LYNN — Several city councilors met Monday afternoon to discuss what would happen if the city council chose to table its scheduled vote on the Fiscal Year 2021 budget Tuesday.
The closed session was held after several community groups announced their intention to hold a budget-focused protest outside City Hall during Tuesday’s city council meeting.
The city’s proposed $375 million FY 2021 budget is expected to pass as submitted. Some of the councilors and the mayor met with representatives of the community groups Monday to listen to their concerns.
Protest organizers have been calling for the budget to be tabled to allow more time for public input and for a 10-percent reduction in police department spending. Their aim is for that spending to be reallocated to fund an unarmed crisis-response team.
The proposed budget includes a $2 million increase in funding for the Lynn Police Department.
“They were planning to pass a budget that we did not know about, that the public had no input into,” said Rev. Bernadette Hickman-Maynard, the pastor at Bethel AME Church and a racial-justice organizer with the Essex County Community Organization (ECCO).
“We want them to table that so we can discuss how to have the budget reflect racial justice in the form of a crisis-response team. I think Lynn is ready for this.”
Hickman-Maynard said the team would consist of non-police first responders, such as social workers, medics and EMTs, who would be dispatched to non-violent 911 calls. She said team members would not be armed and would be trained on how to resolve conflicts peacefully, which she asserts they would be better equipped to do than police.

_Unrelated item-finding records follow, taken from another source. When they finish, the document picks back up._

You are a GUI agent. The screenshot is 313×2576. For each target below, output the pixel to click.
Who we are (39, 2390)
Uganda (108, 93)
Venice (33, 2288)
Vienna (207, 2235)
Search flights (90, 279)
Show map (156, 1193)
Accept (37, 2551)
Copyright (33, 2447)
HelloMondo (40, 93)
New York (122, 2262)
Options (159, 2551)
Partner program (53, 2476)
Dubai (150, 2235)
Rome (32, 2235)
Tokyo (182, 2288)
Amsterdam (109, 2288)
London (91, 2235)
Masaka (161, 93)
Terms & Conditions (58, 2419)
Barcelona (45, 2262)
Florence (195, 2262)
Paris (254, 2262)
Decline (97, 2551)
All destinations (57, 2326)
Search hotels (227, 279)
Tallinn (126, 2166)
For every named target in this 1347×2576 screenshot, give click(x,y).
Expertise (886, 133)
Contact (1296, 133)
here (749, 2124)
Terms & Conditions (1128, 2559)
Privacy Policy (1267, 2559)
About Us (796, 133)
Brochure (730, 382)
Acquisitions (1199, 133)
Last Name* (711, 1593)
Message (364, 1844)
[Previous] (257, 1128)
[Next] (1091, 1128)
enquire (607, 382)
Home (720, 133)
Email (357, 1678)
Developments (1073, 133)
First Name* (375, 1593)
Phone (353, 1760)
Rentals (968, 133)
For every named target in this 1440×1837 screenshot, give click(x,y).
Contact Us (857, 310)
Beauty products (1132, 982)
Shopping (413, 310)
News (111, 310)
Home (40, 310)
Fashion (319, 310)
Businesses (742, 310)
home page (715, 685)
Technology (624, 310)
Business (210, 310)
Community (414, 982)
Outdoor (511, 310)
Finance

“We want ultimately to fund peace and not force,” said Hickman-Maynard. “This is an opportunity for the mayor and City Council to say ‘Black Lives Matter’ in the budget, to do something about systemic racism — not just talk about it, but do something — so I think we will be successful.”
Community groups expected to participate in Tuesday’s protest, dubbed “Fund Peace Not Force: A Rally to Table the Lynn City Budget,” include ECCO, the North Shore Juneteenth Association, Inc., Prevent the Cycle, Lynn United for Change, the New Lynn Coalition, and Neighbor to Neighbor.
The city council is scheduled to hold a public hearing on the city budget Tuesday at 5 p.m.